WORK TO DO
In the records below, copy the stretch from the line that contains "y). This screenshot has height=1080, width=1920." through the line that contains "Looking at the image, I should click on (1026, 1488).", with no changes.

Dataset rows
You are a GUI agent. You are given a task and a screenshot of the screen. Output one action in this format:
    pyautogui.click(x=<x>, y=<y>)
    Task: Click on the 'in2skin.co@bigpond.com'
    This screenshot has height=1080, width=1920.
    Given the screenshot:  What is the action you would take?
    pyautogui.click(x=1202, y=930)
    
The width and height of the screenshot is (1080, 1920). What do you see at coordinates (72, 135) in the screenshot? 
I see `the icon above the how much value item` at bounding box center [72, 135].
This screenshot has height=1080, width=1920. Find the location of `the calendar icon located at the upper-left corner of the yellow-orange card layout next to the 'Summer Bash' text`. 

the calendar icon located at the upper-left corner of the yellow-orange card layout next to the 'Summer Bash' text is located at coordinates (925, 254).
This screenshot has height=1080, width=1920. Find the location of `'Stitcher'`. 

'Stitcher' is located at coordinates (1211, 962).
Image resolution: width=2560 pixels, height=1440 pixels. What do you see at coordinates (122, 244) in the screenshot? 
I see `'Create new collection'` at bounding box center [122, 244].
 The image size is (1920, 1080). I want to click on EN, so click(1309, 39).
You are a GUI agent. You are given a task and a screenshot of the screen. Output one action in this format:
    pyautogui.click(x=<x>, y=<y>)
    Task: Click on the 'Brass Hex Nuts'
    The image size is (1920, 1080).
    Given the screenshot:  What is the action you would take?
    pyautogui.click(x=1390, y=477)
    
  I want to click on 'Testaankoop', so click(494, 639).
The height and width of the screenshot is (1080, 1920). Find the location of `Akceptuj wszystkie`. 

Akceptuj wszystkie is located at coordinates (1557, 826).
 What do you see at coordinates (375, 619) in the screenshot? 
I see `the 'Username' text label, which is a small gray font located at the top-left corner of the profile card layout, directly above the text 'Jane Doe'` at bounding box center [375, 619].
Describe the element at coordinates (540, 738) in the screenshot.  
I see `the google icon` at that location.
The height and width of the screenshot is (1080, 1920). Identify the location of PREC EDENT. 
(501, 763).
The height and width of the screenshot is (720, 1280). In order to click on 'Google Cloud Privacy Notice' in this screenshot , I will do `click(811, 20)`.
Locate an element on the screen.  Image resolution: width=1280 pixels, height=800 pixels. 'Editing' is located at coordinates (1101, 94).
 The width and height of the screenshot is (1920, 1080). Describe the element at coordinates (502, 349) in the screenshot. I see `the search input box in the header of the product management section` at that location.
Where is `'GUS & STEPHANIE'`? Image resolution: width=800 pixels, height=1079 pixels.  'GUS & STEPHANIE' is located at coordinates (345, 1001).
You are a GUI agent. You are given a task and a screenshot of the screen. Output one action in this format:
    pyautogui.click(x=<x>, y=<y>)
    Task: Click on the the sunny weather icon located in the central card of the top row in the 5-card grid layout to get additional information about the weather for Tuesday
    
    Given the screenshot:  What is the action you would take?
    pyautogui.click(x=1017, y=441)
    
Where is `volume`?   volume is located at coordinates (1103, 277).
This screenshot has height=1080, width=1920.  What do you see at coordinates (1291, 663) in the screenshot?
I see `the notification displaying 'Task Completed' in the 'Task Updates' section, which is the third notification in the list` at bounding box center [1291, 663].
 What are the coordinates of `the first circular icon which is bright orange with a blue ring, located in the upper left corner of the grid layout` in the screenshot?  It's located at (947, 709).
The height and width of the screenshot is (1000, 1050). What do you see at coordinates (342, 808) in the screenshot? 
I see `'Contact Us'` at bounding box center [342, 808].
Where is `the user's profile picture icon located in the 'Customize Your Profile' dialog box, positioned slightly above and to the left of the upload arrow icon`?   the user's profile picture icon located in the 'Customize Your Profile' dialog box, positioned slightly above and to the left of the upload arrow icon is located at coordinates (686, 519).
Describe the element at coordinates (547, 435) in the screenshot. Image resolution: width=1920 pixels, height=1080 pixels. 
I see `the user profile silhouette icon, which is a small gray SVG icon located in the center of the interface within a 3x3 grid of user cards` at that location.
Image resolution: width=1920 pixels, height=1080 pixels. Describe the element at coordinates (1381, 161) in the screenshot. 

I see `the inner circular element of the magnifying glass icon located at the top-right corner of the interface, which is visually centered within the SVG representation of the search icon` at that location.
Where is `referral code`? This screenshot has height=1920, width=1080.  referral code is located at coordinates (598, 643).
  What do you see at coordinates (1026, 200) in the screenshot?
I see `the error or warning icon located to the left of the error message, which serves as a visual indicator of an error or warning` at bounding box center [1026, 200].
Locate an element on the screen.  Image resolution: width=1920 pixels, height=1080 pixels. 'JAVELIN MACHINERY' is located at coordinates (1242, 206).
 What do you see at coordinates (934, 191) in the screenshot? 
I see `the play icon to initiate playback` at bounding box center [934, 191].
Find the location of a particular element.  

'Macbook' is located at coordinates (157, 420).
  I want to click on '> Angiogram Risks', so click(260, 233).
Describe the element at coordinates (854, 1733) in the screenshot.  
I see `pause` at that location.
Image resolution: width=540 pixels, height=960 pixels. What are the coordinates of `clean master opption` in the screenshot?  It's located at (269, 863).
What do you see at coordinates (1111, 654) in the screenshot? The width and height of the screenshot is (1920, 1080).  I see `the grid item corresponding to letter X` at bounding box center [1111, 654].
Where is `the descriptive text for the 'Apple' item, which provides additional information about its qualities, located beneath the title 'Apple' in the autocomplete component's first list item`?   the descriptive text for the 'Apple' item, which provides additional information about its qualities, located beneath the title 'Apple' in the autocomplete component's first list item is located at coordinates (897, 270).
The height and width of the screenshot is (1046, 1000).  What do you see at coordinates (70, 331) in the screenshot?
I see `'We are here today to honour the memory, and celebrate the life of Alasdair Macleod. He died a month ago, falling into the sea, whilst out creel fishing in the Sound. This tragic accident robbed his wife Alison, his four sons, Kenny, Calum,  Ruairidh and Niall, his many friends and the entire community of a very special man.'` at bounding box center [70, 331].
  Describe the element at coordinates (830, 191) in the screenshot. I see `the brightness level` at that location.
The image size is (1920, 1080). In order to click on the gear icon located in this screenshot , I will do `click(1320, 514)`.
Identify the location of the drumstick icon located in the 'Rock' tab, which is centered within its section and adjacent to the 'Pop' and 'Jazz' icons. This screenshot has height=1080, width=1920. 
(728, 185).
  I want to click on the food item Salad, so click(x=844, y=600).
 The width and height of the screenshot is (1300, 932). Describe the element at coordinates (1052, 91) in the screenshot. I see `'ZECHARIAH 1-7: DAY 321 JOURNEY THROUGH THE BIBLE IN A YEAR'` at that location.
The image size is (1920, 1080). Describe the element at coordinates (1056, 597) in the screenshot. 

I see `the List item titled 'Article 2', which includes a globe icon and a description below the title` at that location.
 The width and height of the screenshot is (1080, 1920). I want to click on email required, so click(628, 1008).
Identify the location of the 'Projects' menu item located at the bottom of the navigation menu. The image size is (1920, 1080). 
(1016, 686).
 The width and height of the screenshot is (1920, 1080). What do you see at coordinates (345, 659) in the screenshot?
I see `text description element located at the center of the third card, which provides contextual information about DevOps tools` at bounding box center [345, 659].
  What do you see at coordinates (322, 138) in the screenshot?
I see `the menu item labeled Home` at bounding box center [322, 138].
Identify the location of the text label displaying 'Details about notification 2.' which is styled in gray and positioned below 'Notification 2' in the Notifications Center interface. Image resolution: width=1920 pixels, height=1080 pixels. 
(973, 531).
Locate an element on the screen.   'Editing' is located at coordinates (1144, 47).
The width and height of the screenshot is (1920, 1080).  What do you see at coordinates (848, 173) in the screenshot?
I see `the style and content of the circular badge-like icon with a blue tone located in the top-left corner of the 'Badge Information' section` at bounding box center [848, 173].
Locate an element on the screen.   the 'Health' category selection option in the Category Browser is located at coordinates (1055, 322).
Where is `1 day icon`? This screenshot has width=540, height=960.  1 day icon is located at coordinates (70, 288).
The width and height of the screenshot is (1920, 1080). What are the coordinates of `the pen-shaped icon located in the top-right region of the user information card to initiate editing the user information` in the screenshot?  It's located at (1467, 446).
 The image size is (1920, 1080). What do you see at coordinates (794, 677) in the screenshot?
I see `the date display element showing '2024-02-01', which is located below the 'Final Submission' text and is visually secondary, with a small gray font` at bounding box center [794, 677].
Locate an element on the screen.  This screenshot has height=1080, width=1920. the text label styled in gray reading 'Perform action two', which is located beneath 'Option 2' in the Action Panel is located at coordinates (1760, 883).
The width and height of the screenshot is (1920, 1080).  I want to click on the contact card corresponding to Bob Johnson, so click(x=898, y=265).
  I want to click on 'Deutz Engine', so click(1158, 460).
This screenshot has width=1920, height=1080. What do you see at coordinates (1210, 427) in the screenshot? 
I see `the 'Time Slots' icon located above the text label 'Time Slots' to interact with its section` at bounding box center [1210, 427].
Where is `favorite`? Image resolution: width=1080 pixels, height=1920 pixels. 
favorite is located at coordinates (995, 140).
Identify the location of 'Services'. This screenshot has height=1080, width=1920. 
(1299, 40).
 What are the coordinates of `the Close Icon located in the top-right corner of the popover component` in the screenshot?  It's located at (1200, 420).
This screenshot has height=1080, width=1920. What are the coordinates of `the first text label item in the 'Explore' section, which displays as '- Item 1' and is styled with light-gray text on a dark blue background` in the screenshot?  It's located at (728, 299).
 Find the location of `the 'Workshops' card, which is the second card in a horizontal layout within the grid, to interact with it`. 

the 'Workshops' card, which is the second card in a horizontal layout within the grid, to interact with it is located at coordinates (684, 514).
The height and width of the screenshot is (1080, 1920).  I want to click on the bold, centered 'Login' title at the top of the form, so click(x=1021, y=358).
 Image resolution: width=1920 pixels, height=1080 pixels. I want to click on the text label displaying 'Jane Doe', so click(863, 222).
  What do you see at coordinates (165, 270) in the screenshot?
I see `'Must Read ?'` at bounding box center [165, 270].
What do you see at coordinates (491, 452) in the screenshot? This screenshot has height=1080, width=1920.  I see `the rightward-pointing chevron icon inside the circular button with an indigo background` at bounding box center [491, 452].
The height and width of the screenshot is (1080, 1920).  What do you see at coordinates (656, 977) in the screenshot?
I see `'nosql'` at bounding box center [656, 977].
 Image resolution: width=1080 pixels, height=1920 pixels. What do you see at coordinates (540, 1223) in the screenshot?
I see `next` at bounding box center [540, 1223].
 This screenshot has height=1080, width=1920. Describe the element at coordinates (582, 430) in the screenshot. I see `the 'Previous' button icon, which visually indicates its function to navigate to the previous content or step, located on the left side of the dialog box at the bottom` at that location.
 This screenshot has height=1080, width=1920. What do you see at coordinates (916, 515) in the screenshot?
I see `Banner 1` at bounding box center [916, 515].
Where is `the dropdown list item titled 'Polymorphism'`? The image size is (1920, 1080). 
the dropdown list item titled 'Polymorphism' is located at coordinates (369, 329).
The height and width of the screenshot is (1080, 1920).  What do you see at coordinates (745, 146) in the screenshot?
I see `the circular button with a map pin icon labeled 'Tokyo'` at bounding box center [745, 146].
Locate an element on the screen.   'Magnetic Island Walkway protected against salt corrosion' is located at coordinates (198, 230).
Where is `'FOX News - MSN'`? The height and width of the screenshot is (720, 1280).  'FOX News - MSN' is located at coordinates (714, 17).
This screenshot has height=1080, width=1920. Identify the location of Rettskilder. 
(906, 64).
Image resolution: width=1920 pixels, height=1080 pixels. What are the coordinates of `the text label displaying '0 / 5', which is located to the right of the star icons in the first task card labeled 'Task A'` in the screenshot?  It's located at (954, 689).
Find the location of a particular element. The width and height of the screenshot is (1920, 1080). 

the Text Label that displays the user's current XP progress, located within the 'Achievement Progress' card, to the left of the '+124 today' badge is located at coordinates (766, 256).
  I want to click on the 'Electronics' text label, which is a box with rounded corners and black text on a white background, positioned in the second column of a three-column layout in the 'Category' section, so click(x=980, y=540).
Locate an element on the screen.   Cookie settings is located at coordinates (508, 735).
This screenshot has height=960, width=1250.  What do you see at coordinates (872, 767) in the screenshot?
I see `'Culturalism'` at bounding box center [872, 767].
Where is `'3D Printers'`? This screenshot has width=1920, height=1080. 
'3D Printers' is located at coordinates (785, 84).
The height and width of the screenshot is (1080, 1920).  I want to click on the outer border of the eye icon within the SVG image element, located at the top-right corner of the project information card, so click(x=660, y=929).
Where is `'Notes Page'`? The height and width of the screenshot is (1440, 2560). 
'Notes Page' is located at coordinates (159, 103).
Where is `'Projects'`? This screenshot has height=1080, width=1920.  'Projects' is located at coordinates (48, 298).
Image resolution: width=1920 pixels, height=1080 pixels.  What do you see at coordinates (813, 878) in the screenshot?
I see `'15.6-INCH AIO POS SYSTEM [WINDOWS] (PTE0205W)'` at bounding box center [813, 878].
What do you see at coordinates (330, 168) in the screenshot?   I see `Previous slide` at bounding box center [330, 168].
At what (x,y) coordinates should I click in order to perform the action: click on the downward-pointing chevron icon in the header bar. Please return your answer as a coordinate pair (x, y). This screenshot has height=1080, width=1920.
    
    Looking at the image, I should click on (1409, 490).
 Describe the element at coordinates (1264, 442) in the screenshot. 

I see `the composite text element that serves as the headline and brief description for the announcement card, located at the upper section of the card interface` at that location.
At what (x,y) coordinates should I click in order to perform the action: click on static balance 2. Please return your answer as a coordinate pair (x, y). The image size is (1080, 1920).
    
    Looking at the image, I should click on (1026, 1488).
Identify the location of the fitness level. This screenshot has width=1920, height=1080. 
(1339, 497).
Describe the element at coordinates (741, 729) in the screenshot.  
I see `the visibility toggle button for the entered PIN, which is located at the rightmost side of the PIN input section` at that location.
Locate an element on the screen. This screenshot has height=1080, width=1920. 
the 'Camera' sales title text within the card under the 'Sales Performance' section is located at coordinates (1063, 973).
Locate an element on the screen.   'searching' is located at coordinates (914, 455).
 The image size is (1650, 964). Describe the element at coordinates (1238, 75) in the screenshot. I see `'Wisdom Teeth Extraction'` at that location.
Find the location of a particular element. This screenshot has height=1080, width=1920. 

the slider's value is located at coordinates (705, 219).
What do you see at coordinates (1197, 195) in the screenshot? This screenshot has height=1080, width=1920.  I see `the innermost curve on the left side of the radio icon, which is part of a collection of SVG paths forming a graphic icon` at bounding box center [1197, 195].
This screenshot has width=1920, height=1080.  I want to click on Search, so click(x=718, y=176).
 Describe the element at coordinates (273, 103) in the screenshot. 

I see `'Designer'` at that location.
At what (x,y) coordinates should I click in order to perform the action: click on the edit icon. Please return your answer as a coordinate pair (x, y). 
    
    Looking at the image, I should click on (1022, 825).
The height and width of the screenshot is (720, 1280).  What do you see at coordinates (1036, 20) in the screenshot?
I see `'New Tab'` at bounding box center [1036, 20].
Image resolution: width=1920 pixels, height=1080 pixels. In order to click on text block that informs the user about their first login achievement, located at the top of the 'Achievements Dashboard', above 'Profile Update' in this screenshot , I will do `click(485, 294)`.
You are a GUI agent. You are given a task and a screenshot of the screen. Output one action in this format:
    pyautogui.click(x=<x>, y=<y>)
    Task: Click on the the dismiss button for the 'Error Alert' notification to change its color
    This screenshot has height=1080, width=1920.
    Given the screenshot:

CORRECT RESPONSE
At what (x,y) coordinates should I click in order to perform the action: click on the downward-pointing chevron icon in the header bar. Please return your answer as a coordinate pair (x, y). This screenshot has height=1080, width=1920.
    
    Looking at the image, I should click on (1409, 490).
 Describe the element at coordinates (1264, 442) in the screenshot. 

I see `the composite text element that serves as the headline and brief description for the announcement card, located at the upper section of the card interface` at that location.
At what (x,y) coordinates should I click in order to perform the action: click on static balance 2. Please return your answer as a coordinate pair (x, y). The image size is (1080, 1920).
    
    Looking at the image, I should click on (1026, 1488).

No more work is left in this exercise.